Maybe getting better at the self-talk we listen to is one of the real possible benefits of trail running. So, Friend, how well is your inner app developed? What inner sounds do you listen to?
One of my executive coaching clients (I like to run with my clients – it’s a great way to think together) had been pushing aside a deep discomfort about his role at work until we went on a long run and he stopped ignoring it. The next day he changed what he was asking for at work - and his boss agreed! He’s happier now because he listened to his inner discomfort.
Nelson Mandela said, "There is no easy walk to freedom anywhere." I think he was right. The things that really set us free as individuals, families, businesses and nations require that we listen to our own stories, talk through them with ourselves, and keep going.

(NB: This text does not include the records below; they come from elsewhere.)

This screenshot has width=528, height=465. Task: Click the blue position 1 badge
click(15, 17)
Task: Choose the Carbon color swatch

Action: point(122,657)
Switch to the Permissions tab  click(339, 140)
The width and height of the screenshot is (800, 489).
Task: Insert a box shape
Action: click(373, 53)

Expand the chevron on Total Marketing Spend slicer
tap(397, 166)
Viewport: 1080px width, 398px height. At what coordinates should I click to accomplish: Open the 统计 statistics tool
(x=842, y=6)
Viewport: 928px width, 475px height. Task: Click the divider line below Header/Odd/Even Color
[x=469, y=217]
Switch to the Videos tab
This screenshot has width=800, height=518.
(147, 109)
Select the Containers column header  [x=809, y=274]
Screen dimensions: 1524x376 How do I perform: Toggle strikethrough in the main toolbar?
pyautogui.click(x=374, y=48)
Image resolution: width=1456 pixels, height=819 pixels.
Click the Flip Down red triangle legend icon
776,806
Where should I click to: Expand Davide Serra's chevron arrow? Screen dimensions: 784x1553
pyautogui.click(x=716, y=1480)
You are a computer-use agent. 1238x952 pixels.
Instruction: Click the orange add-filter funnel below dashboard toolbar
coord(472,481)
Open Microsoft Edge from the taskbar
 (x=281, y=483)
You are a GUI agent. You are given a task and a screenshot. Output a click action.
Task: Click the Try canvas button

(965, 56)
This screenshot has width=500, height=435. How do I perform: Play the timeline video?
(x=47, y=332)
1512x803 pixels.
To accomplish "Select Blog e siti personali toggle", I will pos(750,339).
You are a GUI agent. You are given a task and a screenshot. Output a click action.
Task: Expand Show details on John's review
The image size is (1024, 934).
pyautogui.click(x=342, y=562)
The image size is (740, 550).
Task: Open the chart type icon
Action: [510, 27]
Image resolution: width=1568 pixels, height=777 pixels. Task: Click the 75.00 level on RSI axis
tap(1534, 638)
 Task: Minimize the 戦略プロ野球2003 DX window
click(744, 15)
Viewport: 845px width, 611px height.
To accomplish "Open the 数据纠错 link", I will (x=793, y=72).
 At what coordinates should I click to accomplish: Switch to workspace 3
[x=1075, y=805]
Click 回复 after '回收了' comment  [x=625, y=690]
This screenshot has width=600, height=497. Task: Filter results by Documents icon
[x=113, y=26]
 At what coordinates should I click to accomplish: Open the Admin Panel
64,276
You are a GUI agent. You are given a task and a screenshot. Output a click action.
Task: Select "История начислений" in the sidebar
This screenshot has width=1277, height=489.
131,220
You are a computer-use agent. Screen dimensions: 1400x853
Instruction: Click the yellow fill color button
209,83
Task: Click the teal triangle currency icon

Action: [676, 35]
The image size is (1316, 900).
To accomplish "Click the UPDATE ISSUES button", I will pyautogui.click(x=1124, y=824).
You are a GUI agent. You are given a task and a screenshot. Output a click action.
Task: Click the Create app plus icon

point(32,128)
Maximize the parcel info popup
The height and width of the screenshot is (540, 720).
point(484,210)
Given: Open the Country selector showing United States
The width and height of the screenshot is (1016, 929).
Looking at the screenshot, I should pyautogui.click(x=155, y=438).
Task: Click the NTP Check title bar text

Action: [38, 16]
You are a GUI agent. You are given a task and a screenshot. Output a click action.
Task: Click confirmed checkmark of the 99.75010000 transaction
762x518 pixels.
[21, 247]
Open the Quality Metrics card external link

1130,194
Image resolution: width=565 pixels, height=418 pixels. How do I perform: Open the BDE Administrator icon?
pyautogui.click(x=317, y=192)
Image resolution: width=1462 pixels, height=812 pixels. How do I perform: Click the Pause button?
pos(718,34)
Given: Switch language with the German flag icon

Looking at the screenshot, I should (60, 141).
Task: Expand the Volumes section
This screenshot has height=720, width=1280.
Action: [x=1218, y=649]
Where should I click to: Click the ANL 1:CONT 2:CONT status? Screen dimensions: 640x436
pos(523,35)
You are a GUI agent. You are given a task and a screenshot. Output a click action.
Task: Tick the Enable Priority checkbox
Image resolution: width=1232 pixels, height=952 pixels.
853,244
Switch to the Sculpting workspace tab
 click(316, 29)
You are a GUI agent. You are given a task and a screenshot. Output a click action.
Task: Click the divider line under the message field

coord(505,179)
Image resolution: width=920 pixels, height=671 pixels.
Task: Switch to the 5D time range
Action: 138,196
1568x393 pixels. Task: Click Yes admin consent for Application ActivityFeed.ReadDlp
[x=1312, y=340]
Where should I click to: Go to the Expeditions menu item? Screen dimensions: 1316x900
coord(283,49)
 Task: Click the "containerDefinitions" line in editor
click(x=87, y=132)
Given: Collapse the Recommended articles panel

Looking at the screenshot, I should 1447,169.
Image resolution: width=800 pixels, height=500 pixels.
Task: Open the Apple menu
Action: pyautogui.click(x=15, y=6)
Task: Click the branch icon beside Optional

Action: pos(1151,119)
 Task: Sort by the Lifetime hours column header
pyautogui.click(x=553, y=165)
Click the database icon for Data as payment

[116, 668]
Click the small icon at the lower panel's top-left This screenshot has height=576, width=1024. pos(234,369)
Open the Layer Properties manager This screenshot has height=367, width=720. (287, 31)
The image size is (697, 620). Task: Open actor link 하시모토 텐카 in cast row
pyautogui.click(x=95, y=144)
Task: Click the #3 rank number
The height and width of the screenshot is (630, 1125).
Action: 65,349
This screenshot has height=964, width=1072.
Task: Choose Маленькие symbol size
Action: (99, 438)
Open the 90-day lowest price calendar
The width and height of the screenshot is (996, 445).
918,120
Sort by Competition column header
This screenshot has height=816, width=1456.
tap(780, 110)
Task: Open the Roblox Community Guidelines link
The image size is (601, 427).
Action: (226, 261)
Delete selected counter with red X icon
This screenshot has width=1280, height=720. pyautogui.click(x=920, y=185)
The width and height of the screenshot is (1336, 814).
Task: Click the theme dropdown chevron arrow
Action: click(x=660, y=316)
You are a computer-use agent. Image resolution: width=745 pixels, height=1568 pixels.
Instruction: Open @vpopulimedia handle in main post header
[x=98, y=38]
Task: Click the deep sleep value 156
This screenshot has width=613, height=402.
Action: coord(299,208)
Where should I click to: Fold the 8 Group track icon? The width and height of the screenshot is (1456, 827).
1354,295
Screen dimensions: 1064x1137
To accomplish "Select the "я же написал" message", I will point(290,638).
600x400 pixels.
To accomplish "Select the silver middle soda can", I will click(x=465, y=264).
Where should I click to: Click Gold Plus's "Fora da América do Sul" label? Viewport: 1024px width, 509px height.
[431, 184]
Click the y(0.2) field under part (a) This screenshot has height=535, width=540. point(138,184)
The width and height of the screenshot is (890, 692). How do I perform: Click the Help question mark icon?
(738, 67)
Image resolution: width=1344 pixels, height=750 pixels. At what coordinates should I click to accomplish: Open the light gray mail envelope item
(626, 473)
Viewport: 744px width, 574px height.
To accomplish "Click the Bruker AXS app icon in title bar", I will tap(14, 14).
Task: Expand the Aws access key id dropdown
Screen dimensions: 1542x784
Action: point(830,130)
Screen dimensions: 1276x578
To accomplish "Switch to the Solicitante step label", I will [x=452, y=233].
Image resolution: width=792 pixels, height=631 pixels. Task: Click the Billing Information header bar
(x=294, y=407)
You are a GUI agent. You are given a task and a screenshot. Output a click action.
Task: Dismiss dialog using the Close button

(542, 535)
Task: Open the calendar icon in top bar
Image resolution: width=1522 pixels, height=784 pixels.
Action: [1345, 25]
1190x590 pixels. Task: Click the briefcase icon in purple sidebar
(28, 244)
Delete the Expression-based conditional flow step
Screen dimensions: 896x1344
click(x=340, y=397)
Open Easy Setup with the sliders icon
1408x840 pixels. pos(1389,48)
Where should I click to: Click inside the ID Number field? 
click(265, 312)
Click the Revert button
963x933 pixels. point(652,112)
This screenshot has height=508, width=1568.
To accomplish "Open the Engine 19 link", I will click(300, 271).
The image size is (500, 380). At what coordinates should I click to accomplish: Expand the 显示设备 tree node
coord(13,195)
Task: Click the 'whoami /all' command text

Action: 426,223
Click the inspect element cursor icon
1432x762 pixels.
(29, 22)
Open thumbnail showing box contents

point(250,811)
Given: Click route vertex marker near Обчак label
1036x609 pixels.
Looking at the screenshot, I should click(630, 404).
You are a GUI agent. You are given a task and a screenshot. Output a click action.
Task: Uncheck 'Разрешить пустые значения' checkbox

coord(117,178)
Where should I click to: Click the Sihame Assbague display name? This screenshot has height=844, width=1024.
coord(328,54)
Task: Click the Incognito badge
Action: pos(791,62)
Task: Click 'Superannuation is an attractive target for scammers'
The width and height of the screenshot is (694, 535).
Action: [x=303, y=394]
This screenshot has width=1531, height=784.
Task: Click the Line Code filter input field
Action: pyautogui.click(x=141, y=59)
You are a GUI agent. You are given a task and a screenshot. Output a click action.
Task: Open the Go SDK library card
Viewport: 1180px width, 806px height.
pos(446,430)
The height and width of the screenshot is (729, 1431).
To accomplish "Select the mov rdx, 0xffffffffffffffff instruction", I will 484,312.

Listen to your beeps as you run, Friend. Keep running and listening. As you do, I hope that Dereck Walcott’s poem will come true for you:

Love After Love

The time will come when, with elation you will greet yourself arriving at your own door, in your own mirror and each will smile at the other’s welcome, and say, sit here. Eat. You will love again the stranger who was yourself. Give wine. Give bread. Give back your heart to itself, to the stranger who has loved you all your life, whom you ignored for another, who knows you by heart. Take down the love letters from the bookshelf, the photographs, the desperate notes, peel your own image from the mirror. Sit. Feast on your life.